(Saved entries)
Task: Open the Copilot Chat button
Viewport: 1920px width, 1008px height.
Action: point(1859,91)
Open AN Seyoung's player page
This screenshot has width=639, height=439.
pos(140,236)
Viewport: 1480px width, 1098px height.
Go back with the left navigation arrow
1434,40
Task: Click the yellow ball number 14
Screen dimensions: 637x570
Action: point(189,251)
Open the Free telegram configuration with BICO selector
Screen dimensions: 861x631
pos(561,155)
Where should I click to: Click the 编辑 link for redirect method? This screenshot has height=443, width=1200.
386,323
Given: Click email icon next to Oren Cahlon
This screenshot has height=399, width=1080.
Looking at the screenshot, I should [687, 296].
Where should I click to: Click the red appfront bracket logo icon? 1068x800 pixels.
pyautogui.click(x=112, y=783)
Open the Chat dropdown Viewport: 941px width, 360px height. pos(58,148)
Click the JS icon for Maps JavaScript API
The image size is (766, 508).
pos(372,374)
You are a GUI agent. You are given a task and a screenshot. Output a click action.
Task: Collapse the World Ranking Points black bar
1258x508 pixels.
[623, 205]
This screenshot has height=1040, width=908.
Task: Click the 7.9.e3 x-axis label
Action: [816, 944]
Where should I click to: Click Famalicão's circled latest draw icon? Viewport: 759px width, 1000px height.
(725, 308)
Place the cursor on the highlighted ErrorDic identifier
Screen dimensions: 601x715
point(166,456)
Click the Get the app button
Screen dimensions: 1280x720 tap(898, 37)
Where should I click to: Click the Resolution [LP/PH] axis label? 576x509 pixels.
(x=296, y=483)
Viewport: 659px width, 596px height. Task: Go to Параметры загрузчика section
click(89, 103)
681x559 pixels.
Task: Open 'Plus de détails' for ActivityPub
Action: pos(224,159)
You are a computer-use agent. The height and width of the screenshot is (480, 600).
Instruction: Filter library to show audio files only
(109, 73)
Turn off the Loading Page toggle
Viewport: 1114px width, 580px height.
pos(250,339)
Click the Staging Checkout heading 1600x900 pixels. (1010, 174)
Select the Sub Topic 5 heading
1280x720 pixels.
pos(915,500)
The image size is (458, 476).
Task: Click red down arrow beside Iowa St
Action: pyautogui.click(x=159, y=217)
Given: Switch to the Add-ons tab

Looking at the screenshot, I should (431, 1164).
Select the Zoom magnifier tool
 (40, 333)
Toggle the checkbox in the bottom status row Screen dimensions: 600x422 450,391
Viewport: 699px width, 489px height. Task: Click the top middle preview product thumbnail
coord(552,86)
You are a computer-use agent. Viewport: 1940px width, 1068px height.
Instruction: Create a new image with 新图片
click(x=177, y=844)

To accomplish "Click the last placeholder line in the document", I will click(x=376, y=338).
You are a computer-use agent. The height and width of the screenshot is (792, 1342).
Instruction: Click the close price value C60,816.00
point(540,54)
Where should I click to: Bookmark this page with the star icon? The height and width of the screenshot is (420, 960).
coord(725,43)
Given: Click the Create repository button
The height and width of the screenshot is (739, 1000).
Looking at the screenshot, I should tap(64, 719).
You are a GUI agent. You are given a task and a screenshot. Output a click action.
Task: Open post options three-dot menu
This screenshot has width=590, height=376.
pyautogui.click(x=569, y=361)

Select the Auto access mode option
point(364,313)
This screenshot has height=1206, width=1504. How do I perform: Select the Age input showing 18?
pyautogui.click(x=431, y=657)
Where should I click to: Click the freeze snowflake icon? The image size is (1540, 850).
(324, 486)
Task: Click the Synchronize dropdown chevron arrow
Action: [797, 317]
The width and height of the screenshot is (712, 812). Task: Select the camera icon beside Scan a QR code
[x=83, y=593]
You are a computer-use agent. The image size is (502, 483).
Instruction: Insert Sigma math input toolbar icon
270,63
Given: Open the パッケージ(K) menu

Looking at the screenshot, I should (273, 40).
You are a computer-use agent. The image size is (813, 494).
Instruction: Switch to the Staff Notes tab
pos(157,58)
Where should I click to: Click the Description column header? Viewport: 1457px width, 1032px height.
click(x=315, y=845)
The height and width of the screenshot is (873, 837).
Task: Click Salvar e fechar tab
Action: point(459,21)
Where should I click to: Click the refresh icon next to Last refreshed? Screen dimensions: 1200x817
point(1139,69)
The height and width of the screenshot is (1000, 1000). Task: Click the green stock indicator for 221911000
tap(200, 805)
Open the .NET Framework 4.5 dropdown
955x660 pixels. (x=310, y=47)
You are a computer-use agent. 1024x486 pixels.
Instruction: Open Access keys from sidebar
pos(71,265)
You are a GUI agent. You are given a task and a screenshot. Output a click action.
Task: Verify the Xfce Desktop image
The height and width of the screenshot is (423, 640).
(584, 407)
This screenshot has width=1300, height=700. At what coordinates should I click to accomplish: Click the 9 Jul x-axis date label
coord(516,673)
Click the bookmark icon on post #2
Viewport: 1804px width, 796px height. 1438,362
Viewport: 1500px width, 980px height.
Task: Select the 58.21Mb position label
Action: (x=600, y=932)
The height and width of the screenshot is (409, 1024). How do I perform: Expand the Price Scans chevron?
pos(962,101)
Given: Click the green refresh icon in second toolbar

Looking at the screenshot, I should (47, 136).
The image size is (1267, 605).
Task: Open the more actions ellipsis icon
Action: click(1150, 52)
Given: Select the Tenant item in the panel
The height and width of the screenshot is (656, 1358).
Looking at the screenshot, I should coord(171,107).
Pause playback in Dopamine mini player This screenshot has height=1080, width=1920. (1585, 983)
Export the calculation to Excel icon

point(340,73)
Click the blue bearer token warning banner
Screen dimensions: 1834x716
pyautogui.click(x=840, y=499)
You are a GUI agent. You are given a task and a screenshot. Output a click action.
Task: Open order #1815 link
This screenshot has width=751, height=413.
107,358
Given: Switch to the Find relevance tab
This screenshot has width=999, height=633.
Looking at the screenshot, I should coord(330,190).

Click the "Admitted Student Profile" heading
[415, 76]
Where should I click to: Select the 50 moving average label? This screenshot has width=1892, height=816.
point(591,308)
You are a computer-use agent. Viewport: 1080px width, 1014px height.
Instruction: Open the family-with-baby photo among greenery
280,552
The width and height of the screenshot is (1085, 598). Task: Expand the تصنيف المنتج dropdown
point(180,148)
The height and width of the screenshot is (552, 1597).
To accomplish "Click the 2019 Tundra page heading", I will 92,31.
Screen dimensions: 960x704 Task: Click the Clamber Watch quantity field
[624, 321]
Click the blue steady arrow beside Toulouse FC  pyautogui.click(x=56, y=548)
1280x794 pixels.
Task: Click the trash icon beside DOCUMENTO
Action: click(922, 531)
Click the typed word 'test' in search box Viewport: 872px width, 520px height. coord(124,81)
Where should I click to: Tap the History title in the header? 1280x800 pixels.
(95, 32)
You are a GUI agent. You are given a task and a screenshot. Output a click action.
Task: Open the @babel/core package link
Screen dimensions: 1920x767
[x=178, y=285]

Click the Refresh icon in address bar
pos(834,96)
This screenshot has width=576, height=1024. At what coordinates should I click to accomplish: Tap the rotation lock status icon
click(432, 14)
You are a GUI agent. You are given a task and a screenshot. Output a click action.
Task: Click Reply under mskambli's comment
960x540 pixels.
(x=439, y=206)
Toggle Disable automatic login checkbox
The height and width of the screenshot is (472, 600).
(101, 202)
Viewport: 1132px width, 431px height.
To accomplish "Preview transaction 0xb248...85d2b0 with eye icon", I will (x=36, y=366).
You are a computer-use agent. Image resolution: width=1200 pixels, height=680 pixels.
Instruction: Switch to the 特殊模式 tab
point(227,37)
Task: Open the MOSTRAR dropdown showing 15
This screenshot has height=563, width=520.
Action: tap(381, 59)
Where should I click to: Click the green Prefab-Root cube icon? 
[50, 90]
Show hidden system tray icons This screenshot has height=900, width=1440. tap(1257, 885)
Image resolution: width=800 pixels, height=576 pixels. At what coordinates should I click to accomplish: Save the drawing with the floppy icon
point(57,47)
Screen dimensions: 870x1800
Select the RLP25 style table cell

» **Exercise**
Wherever the string "checkbox" occurs in the records above, copy that line.

» **Expected answer**
Toggle the checkbox in the bottom status row Screen dimensions: 600x422 450,391
Toggle Disable automatic login checkbox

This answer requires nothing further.